Der Kläger wurde in einem finanzgerichtlichen Klageverfahren durch eine Rechtsanwaltsgesellschaft vertreten. Diese reichte am 17.1.2022 – innerhalb der Klagefrist – eine Klage per Telefax ein. Diese Klage wurde von einem Rechtsanwalt und Steuerberater unterschrieben.

Das Gericht wies die Klägervertreterin im Februar 2022 darauf hin, dass die Klage nicht, wie seit 1.1.2022 erforderlich, als elektronisches Dokument eingereicht worden sei. Die Klage sei deshalb nach vorherrschender Literaturansicht unzulässig, weil diese nicht ordnungsgemäß erhoben wurde.
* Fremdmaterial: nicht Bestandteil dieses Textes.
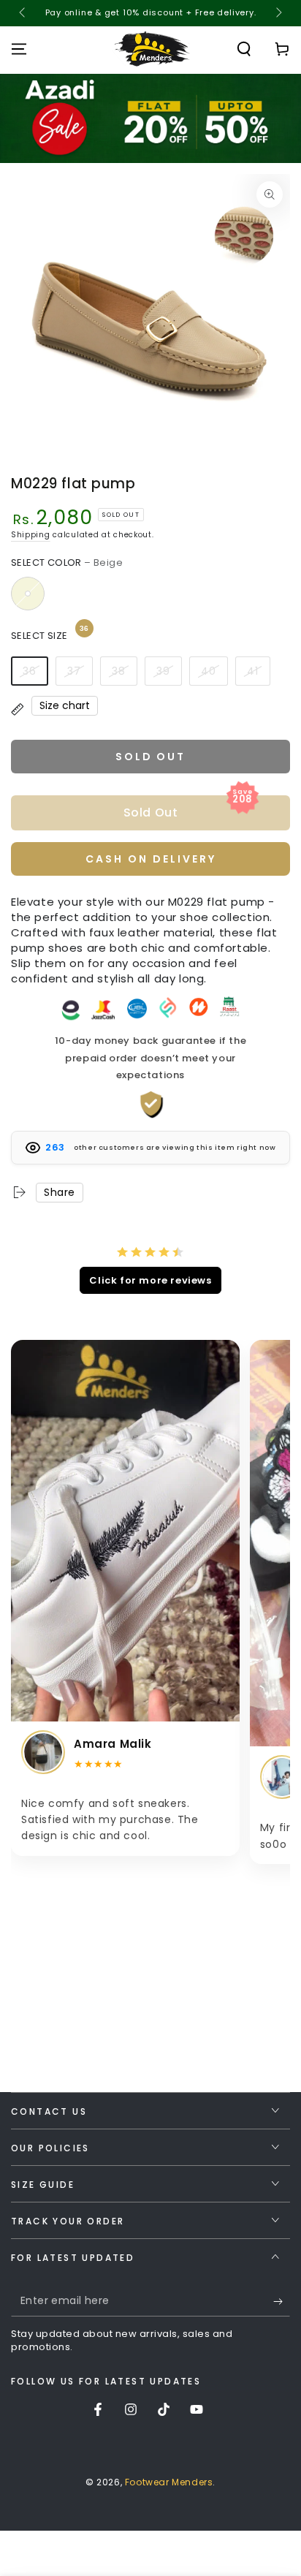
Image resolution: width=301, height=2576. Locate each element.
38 (119, 671)
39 (163, 671)
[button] (244, 49)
Die Klägervertreterin führte hiergegen an, dass auf die Rechtsanwaltsgesellschaft abzustellen sei. Diese könne aber erst ab 1.8.2022 über ein eigenes elektronisches Anwaltspostfach verfügen. Zudem sei die Rechtsbehelfsbelehrung in der Einspruchsentscheidung falsch gewesen, da diese nicht auf die Einreichung auf elektronischem Wege hingewiesen habe.

Entscheidung

Das Finanzgericht blieb bei seiner Ansicht, dass die Klage unzulässig sei, da sie nicht innerhalb der Klagefrist erhoben worden sei. Die Klägervertreterin sei verpflichtet gewesen, die Klage als elektronisches Dokument zu übermitteln.
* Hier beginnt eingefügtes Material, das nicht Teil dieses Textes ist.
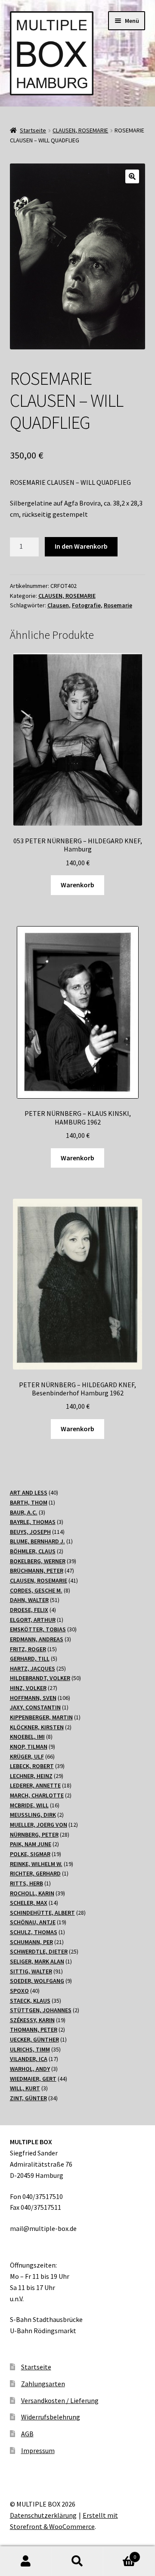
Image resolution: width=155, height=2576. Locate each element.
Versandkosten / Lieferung (60, 2400)
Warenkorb (77, 884)
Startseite (33, 130)
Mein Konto (26, 2561)
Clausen (58, 605)
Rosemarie (118, 605)
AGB (27, 2433)
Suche (77, 2561)
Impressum (38, 2450)
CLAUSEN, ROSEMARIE (80, 130)
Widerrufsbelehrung (50, 2417)
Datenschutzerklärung (43, 2515)
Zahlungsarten (43, 2383)
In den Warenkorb (81, 546)
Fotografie (86, 605)
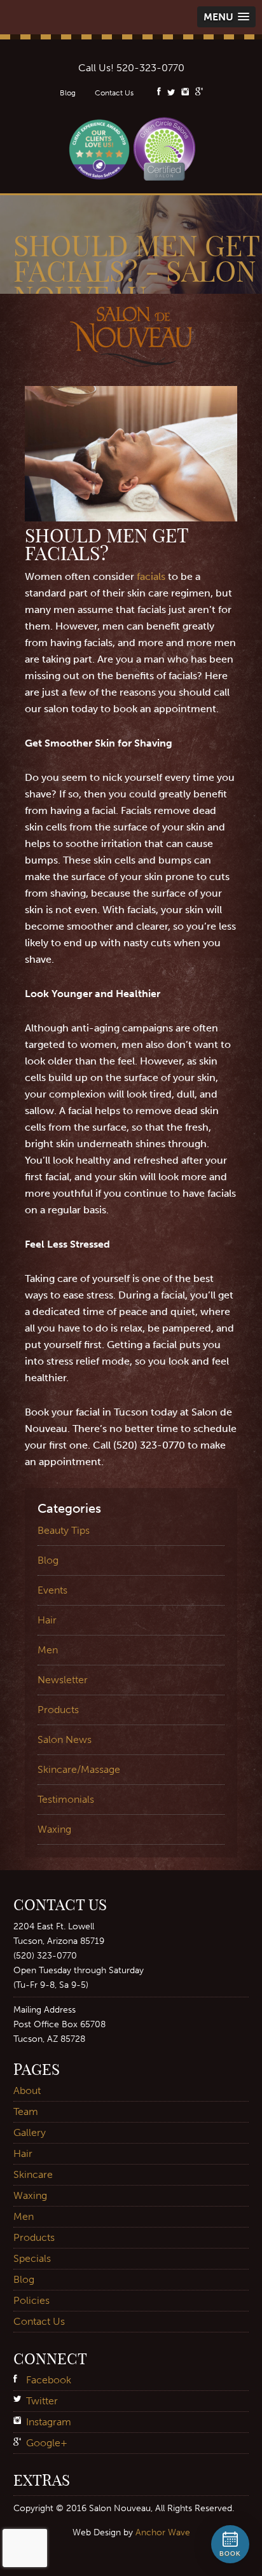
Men (48, 1650)
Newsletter (63, 1680)
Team (25, 2111)
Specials (32, 2258)
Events (52, 1590)
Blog (68, 92)
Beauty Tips (64, 1530)
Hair (47, 1620)
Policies (31, 2300)
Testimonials (66, 1799)
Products (58, 1710)
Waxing (54, 1829)
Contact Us (114, 92)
Hierbei sei es unerheblich, dass die Prozessbevollmächtigte eine Rechtsanwaltsgesellschaft gewesen sei. Auch diese sei seit 1.1.2022 zu Übermittlung auf elektronischem Wege verpflichtet. Auf den Umstand, dass sie um Zeitpunkt der Einreichung im Januar 2022 noch nicht über ein eigenes Anwaltspostfach habe verfügen können, komme es nicht an. Das Gesetz sehe nämlich auch andere Möglichkeiten einer elektronischen Klageeinreichung vor. Die Tatsache, dass der Unterzeichner auch Steuerberater sei, sei ebenso unerheblich.

Schließlich sei die Rechtsbehelfsbelehrung auch nicht falsch gewesen. Sie habe vielmehr den Anforderungen gemäß der Rechtsprechung des Bundesfinanzhofs entsprochen.